# [EXERCISE 1]
In the article on pharmaceutical pricing, copy word for word the part that opens with the words containing "The core message" and closes with "commercial transformation approach.".
# [EXERCISE 2]
According to the article on pharmaceutical pricing, in which city was the Evidence, Pricing and Access conference held?

As they look to consolidate to ‘smart’ systems, companies in pharmaceuticals and MedTech are struggling with organisation, when it comes to setting prices and using data. Part of the solution should be putting data and AI to use more effectively, according to addresses from Fernando Ventureira, CEO of consulting firm Stratence Partners.
At the Evidence, Pricing and Access conference held in Amsterdam recently, industry leaders gathered to address a growing crisis in the pharmaceutical and medical technology sectors. Stratence CEO Fernando Ventureira delivered a series of presentations outlining how these companies can survive an era of extreme commercial pressure.
The core message was simple. The days of handling pricing and technology as separate, isolated tasks are over. To remain profitable, organisations must merge their financial strategies with advanced data tools to create a single, unified system for making decisions. This reflects not only a pricing or technology shift, but the need for a unified commercial transformation approach.
The pricing waterfall
One of the most significant hurdles facing healthcare companies today is the gap between the list prices and net prices of products.

# [LISTED ENTRIES]
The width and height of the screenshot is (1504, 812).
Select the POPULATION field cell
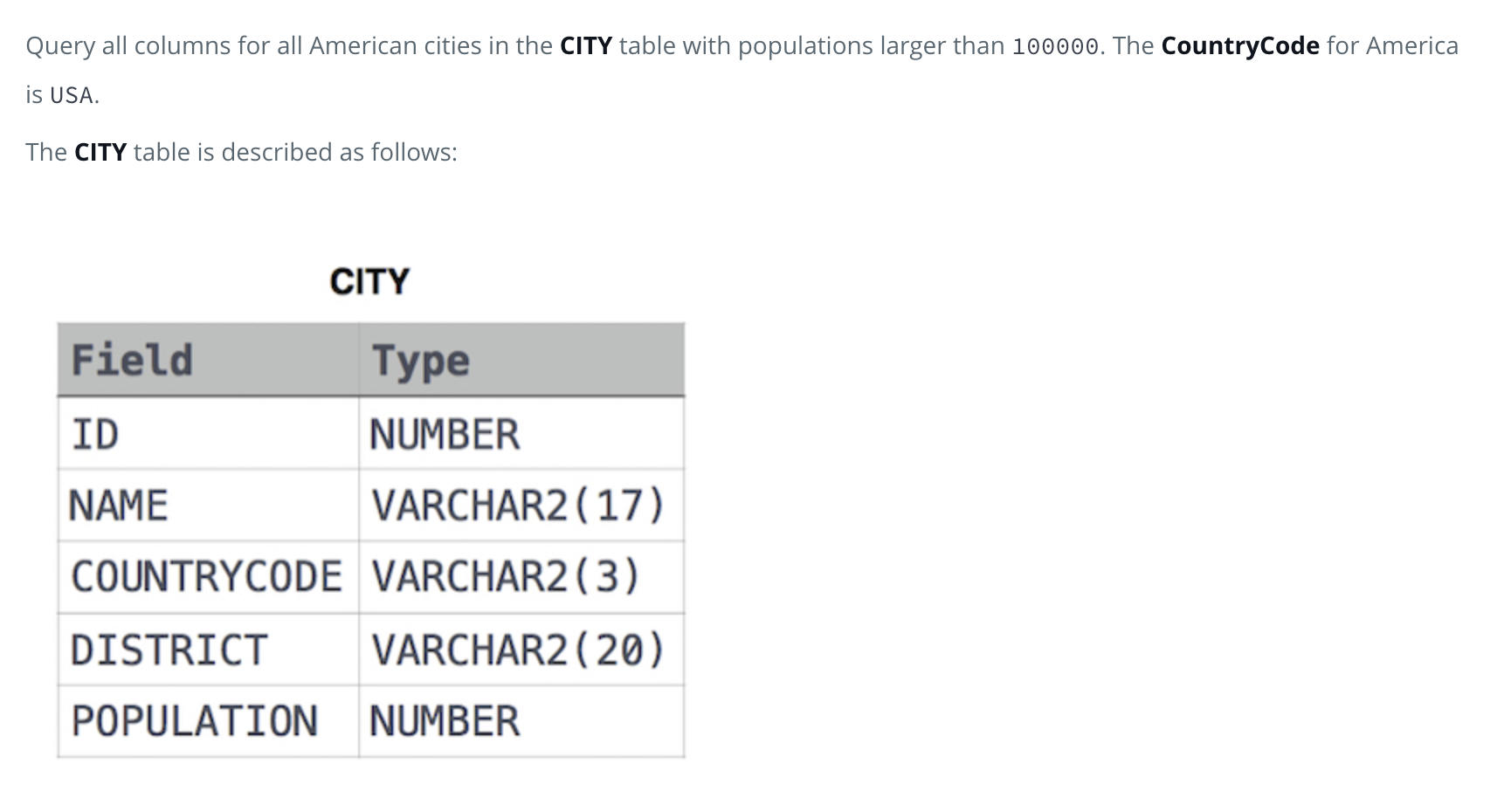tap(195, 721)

--

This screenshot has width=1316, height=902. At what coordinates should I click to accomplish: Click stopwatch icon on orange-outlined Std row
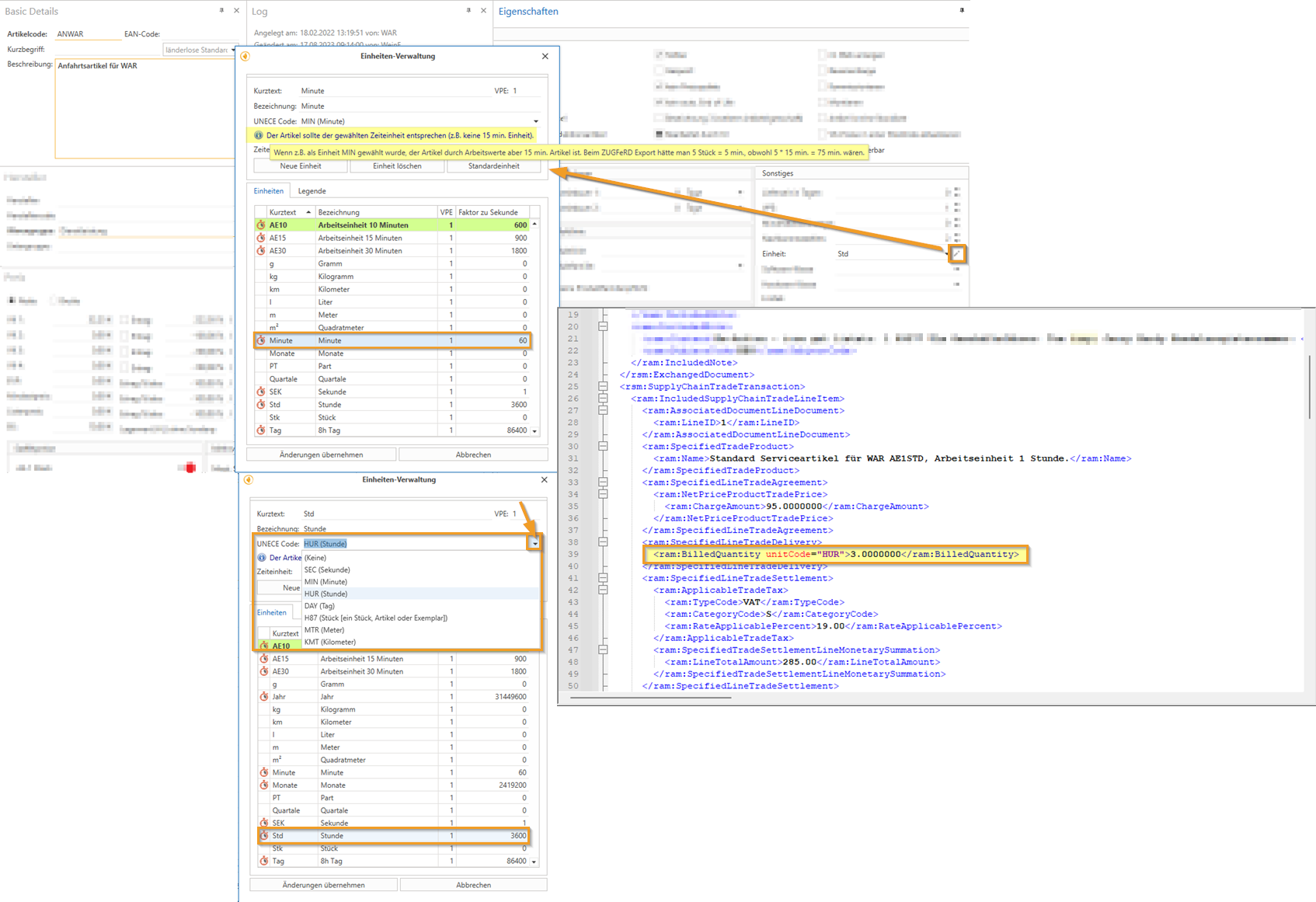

* * *

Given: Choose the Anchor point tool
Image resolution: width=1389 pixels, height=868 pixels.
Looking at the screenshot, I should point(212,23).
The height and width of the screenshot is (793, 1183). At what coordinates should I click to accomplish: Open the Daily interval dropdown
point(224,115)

# [RESPONSE 1]
The core message was simple. The days of handling pricing and technology as separate, isolated tasks are over. To remain profitable, organisations must merge their financial strategies with advanced data tools to create a single, unified system for making decisions. This reflects not only a pricing or technology shift, but the need for a unified commercial transformation approach.

# [RESPONSE 2]
Amsterdam